In meditating on the meanings of the words in this prayer, we get insight into how God would have us pray. As we think about, meditate on the meaning, and then follow through by teaching our children to meditate and think about the meanings of the words we instill in them a desire to read God’s Word in the same manner. It is not enough to just read the words. We need to wrestle with the meaning intended by the words we read.
“Our,” is the first word in the Lord’s prayer. It is so powerful. It teaches us that God intends for us to be party of a community. We are not alone in our walk with the Lord. Jesus is teaching the prayer so He is a part of the “our”. He is sharing His Father with us. Our, tells me that I need others to have a full and complete relationship with my Father in Heaven.
That is just the first word. And I am sure I have just skimmed the meaning of it. How deep we can go in our teaching if we will first wrestle with the lessons we want to teach, letting them go deep to change us by the very words God chooses to say to us.
Another example of meditating on the stories that we teach is the lesson of Creation. How many of those teaching Genesis 1 get so caught up in whether it was a 24 hour day or not that they miss the hidden truth nuggets that God intended us to glean from the chapter?
Genesis 1:1 (NET) says, “In the beginning[ God created the heavens and the earth.” There is so much in just the first verse that we could spend a whole class just exclaiming the wonder of it.

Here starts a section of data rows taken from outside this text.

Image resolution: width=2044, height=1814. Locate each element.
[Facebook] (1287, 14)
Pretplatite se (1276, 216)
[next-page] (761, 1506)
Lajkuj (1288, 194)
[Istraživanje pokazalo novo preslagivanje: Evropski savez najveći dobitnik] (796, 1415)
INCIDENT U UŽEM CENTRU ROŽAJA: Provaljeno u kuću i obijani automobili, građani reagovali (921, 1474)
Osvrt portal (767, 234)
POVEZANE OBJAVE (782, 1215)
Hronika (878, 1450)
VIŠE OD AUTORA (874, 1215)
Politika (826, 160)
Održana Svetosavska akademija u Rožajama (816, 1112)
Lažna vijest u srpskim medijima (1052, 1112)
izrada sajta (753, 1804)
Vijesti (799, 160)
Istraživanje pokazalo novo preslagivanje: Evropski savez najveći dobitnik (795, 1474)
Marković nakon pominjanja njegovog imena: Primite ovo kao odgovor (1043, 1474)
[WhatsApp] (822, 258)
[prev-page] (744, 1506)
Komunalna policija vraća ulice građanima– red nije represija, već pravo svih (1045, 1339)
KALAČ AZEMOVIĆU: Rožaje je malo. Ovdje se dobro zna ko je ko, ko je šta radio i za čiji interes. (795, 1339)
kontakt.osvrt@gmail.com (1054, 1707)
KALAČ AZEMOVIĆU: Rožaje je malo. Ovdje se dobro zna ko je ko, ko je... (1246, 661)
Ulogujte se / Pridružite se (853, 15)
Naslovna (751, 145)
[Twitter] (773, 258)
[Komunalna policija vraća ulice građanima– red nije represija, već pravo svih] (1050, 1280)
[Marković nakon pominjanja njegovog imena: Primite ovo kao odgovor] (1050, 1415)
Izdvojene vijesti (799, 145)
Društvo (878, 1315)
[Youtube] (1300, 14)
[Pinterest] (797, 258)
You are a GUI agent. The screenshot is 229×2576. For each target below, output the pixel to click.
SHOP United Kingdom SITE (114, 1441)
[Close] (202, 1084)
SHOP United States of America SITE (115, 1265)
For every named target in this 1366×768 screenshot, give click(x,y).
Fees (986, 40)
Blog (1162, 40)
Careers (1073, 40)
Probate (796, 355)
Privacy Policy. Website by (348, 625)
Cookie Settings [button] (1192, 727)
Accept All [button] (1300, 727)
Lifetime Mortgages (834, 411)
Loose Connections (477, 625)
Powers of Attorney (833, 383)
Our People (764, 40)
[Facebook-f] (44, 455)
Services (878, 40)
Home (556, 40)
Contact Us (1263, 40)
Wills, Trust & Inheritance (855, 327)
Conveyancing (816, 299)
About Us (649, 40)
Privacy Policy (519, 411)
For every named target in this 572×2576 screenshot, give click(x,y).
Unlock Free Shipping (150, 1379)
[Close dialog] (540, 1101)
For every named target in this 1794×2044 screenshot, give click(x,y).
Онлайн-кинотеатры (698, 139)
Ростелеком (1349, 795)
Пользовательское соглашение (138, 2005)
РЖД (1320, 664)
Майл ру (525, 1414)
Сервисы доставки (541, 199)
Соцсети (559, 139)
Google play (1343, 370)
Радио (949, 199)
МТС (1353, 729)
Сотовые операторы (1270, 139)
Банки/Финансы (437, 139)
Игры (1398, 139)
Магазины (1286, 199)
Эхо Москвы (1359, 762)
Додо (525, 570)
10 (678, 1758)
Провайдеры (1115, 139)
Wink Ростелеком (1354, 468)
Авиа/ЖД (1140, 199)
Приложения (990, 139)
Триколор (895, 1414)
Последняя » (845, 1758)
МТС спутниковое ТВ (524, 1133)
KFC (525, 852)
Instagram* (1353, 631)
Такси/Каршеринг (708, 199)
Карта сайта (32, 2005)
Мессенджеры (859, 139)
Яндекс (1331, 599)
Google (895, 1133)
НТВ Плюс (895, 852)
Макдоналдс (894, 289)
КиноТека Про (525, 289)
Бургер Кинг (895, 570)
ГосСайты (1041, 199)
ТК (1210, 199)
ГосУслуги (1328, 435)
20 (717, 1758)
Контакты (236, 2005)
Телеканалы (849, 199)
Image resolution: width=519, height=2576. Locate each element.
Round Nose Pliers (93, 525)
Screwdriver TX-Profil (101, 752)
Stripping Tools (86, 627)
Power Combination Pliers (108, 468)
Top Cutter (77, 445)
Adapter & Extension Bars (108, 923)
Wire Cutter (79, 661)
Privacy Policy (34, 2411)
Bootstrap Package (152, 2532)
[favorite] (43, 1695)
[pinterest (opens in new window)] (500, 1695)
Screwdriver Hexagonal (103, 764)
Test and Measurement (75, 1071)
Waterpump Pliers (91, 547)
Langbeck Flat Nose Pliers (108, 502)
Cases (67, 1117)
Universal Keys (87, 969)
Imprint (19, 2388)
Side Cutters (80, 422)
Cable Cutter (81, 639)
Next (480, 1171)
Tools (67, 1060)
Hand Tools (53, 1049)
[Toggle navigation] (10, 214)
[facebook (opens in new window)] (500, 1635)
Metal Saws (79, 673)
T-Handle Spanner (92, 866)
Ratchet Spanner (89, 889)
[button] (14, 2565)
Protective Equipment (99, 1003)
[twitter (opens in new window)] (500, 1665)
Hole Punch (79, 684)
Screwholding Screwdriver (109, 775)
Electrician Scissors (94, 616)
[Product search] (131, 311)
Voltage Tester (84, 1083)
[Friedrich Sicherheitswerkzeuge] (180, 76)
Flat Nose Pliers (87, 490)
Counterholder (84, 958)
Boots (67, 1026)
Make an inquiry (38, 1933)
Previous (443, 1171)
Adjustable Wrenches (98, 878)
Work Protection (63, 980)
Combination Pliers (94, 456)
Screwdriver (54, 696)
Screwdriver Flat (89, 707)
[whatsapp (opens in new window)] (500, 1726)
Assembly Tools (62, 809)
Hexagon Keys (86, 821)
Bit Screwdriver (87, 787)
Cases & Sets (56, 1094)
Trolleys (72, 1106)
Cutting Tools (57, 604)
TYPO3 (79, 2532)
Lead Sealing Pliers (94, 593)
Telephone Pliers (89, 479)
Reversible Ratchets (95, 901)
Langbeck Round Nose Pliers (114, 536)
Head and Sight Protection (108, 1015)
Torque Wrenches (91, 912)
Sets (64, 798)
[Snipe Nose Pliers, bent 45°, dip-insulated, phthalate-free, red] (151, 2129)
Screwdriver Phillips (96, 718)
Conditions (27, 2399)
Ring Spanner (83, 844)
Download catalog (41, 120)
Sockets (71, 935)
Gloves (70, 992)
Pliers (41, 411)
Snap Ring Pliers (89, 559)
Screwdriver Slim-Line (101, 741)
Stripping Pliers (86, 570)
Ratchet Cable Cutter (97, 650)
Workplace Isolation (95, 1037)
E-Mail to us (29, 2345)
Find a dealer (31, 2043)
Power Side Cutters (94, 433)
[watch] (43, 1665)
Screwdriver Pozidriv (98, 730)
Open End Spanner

Breaking the verse up in parts will help to examine it more closely. ‘In the beginning,” tells me that there was a beginning to everything that I see around me. It tells me that no one I can see or touch was there when it all began. I need the creator who was there before the beginning to tell me all about it. How fun to explore that thought with a room full of eager minds. How careful we are, to teach our children to look deep in God’s Word for glimpses of Who He is, what He is like, and what His Word says about us, will make all the difference in the world to their attitude about God’s Word.
In a world of instant everything it is easy to skim through God’s Word and lose the skill of meditation. I have been challenged by the great saints of old to sharpen this skill and practice it daily. I hope you will too.